= Jacques Claude Marie Vincent de Gournay =

French economist

Jacques Claude Marie Vincent de Gournay (/fr/; 28 May 1712, Saint-Malo, Province of Brittany – 27 June 1759, Cádiz), was a French economist, who became an intendant of commerce. Some historians of economics believe that he coined the phrase laissez faire, laissez passer. He is also credited with coining the term "bureaucracy". Together with François Quesnay, whose disciple he was, he was a leader of the Physiocratic School.

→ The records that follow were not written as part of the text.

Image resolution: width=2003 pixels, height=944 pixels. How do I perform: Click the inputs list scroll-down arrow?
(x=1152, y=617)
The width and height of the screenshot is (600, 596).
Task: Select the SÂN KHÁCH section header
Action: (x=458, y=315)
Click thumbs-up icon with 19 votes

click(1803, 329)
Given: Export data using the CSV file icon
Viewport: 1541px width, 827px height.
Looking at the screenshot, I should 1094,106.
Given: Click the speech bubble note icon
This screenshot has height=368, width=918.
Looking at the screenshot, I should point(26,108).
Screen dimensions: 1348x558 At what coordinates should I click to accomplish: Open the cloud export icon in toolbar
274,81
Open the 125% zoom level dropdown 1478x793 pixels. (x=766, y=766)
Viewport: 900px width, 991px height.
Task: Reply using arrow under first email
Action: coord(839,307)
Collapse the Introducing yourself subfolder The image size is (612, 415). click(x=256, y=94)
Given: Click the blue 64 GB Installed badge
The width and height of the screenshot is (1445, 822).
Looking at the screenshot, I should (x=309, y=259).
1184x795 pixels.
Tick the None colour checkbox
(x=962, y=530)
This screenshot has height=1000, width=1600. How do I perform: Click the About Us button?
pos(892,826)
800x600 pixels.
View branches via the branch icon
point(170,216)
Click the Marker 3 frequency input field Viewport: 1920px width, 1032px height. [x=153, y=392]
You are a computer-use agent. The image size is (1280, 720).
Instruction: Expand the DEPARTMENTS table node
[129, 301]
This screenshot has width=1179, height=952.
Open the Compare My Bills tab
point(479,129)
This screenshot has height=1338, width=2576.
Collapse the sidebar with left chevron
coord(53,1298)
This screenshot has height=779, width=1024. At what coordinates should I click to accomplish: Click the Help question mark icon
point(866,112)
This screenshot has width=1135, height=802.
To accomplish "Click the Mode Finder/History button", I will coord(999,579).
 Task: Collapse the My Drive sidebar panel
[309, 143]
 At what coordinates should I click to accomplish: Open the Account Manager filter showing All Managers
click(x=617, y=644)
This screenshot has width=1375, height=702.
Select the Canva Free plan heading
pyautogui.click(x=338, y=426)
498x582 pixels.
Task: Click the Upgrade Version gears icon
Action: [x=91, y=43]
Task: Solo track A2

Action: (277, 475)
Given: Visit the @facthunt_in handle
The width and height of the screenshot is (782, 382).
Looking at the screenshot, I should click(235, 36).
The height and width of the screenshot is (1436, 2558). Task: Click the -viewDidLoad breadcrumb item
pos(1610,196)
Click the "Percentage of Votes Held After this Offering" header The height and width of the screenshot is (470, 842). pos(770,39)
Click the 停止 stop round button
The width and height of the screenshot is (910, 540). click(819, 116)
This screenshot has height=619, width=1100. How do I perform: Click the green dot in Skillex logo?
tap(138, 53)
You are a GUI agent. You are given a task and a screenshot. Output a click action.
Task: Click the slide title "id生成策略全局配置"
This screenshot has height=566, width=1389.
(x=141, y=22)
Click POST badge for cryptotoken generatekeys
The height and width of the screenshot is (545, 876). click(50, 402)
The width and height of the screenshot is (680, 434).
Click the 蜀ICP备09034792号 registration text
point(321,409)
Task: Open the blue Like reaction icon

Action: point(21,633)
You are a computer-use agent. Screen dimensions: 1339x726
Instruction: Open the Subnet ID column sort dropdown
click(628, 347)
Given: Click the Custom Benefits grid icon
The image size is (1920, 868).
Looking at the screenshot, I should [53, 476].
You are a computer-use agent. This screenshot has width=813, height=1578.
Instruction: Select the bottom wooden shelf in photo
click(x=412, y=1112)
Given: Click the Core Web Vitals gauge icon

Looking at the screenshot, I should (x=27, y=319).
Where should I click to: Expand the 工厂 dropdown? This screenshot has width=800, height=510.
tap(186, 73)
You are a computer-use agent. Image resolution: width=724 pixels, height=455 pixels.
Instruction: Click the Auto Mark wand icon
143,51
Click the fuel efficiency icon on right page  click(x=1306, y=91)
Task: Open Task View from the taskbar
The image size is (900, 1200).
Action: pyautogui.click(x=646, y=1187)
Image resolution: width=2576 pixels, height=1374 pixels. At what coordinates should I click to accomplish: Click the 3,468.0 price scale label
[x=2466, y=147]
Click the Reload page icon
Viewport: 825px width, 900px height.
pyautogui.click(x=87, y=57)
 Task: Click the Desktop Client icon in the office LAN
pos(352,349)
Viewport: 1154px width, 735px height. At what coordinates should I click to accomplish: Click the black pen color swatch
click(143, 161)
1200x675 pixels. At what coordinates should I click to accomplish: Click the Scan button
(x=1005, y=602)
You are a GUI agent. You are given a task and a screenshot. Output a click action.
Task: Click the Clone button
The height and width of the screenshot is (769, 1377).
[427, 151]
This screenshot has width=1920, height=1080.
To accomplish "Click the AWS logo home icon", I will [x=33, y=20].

Gournay's father was Claude Vincent, a merchant in Saint-Malo as well as a secretary to the king. Gournay himself spent much of his early career as a merchant in Cádiz from 1729 to 1744; the death of his business partner in 1746 allowed him to withdraw from active trade two years later and devote himself to public life and the study of economics. Gournay didn't write much, but had a great influence on French economic thought through his conversations with many important theorists. He became instrumental in popularizing the work of Richard Cantillon in France.

Gournay was appointed an intendant du commerce in 1751. One of the main themes of his term in office was his opposition to government regulations because of what he saw as the way they stunted commerce. He coined the term bureaucratie (lit. 'government by desks') to describe the situation. Gournay's disdain for government regulation of commerce influenced his disciple Turgot.

Gournay's first name is often mistakenly given as "Jean", due to an error made by Turgot in his letter to Jean-François Marmontel known as In Praise of Gournay.

A street in Saint-Malo, the Rue Vincent-de-Gournay, takes its name from him.